По тону было ясно, что Уиттем не принимает такое предположение на веру. Боуда тоже в это мало верила. Но пока она не находила другого более убедительного объяснения.
– Я не видел Сильюна после его усыновления, – сказал лорд Джардин, вновь наполняя свой бокал. Боуда нахмурилась. Еще не вечер. – В этом, конечно, нет ничего страшного, кроме того, что мать по нему скучает. Он отправился в Орпен-Моут.
– Орпен-Моут? Но там же одни развалины.
– Уже не развалины. Очевидно, он с тетей Эвтерпой занимается восстановлением поместья. Вначале Кайнестон, теперь Орпен-Моут. Думаю, у меня растет настоящий вундеркинд. И когда он приехал в Вестминстер, я подумал, что это может стать началом политической карьеры. Но похоже, мой младший сын выбрал профессию строителя. Какое разочарование. Все меня разочаровывают. – И снова лорд Джардин грохнул бокал на стол, и снова наполнил его. – Но только не ты? Моя умная и такая послушная дочь. – Лорд пожирал ее налитыми кровью глазами. – Скажи мне, Боуда, что ты думаешь о моих детях? Мне кажется, они все с каким-то дефектом. Гавар – прожигатель жизни, Сильюн не имеет ни малейшего представления об ответственности, а Дженнер и вовсе никчемный.
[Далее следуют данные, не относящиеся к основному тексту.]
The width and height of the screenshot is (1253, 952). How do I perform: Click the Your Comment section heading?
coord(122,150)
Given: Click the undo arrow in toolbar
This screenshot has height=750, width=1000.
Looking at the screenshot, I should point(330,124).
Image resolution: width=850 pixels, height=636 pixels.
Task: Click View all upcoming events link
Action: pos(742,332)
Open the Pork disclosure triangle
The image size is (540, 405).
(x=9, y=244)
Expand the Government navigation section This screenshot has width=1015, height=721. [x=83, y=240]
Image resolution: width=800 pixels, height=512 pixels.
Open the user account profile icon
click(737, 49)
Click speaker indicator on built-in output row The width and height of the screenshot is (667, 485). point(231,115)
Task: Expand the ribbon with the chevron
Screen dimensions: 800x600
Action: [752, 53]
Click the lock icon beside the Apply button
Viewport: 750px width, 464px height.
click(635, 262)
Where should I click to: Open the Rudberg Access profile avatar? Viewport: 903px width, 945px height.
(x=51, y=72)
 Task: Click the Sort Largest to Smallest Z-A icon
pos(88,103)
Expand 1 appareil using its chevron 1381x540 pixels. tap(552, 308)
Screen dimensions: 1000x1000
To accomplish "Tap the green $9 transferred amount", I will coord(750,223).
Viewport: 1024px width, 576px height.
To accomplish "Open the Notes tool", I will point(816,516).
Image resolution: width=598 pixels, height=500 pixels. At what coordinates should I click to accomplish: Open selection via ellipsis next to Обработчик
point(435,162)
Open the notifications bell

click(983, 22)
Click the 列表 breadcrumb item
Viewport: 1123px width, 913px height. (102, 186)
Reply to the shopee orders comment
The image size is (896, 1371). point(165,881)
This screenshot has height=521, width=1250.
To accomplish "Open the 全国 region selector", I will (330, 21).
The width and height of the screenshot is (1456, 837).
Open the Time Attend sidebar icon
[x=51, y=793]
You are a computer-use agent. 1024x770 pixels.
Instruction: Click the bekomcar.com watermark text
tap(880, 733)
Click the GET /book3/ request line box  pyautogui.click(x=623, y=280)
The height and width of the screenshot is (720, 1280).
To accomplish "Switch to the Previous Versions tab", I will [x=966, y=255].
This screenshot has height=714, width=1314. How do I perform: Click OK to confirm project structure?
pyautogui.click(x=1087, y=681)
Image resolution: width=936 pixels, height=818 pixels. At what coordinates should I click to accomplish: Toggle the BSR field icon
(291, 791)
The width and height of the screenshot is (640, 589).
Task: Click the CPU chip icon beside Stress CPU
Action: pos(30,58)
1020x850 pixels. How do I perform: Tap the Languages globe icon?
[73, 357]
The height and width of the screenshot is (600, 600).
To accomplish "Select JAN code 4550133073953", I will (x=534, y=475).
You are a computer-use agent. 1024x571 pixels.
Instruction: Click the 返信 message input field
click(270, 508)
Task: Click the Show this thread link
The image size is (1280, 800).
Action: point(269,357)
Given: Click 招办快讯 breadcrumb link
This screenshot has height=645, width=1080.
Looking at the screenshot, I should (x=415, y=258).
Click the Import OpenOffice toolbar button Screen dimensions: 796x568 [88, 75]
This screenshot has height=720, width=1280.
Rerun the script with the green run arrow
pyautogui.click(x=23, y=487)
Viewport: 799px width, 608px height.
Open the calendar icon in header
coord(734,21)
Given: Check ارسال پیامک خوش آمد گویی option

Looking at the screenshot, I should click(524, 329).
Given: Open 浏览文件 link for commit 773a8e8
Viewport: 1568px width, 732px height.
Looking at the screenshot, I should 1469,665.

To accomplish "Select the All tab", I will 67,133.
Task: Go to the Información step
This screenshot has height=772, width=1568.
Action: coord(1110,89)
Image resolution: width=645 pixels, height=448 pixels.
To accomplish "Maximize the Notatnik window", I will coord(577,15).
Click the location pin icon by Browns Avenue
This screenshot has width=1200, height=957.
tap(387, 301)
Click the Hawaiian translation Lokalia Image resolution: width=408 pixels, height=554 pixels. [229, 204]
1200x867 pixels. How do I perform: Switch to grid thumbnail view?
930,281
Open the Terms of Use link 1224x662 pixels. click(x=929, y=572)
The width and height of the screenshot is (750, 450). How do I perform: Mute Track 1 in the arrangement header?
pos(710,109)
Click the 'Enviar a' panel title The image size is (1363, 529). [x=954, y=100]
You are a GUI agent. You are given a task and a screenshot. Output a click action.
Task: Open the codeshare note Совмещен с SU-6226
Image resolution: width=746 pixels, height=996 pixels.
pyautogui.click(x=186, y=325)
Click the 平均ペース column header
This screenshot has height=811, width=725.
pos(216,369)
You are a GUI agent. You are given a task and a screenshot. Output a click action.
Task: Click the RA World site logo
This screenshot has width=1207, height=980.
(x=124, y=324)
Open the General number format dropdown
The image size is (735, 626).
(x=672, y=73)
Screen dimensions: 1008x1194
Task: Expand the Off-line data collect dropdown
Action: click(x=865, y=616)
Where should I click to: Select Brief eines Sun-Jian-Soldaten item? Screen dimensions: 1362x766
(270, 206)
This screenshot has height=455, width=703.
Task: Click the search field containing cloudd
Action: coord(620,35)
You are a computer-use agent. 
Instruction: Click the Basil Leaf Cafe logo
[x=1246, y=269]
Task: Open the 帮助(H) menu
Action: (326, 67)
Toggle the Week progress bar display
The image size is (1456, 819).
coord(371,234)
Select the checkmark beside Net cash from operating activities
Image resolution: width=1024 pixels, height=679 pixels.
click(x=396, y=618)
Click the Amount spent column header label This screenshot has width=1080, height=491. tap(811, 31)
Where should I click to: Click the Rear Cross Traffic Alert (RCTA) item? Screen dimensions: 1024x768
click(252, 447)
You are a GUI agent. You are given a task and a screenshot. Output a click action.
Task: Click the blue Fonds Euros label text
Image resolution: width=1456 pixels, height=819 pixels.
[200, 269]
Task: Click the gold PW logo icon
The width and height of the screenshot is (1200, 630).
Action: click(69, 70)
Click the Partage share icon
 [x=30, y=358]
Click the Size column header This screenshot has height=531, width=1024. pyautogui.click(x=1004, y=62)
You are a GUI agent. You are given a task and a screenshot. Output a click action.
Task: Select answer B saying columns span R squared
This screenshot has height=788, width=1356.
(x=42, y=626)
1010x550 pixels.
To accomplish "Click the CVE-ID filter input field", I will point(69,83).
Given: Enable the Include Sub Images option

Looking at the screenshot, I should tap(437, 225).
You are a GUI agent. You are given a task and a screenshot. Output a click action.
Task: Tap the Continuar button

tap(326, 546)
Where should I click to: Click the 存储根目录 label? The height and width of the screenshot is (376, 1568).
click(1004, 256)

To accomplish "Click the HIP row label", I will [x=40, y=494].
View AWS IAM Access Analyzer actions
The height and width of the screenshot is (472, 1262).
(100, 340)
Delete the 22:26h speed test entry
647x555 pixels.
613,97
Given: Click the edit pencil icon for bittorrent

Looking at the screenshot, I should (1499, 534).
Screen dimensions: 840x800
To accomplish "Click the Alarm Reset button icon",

Боуда тоже так считала. Но она сомневалась, что лорд Джардин действительно желает знать ее мнение о его семье. Но куда он ведет? Готов ли лорд Джардин признать то, чего она ждала все эти годы, – жена его сына, а не его сын станет главой следующего поколения семьи?
– Кажется маловероятным, – продолжал лорд Уиттем, указывая на портреты, которые их окружали, – чтобы такая семья, как моя, подбрасывала таких отпрысков. Даже Сильюн, обладающий таким мощным Даром, ущербен во многих отношениях. Мальчик неуправляемый и неискренний. А ведь у них были такие выдающиеся предки.
Он взял Боуду под локоть и повел вдоль висевших на стенах портретов. Первый они прошли не останавливаясь. Кадмус Парва-Джардин был слишком хорошо известен, чтобы нуждаться в комментариях.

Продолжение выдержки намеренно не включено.